Cabernet-based, Left-Bank-styled wines are typically more tannic and structured, while Merlot-based wines modeled after the Right Bank are softer and suppler. Cabernet Franc can add herbal notes, while Malbec and Petit Verdot contribute color and structure. Wines from Bordeaux lean towards a highly structured and earthy style whereas New World areas (as in the ones named above) tend to produce bold and fruit-forward blends.
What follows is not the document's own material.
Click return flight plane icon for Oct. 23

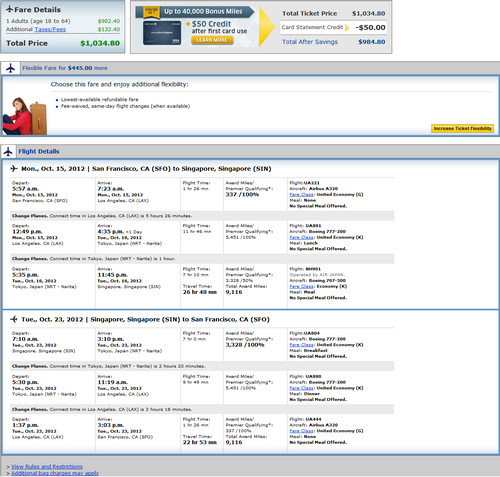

Either way, Bordeaux red blends generally have aromas and flavors of black currant, cedar, plum, graphite, and violet, with more red fruit flavors when Merlot makes up a high proportion of the blend.

Perfect Pairings

Since Bordeaux red blends are often quite structured and tannic, they pair best with hearty, flavorful and fatty meat dishes. Any type of steak makes for a classic pairing. Equally welcome with these wines would be beef brisket, pot roast, braised lamb or smoked duck.

Sommelier Secret

While the region of Bordeaux is limited to a select few approved grape varieties in specified percentages, the New World is free to experiment. Bordeaux blends in California may include equal amounts of Cabernet Franc and Malbec, for example. Occassionally a winemaker might add a small percentage of a non-Bordeaux variety, such as Syrah or Petite Sirah for a desired result.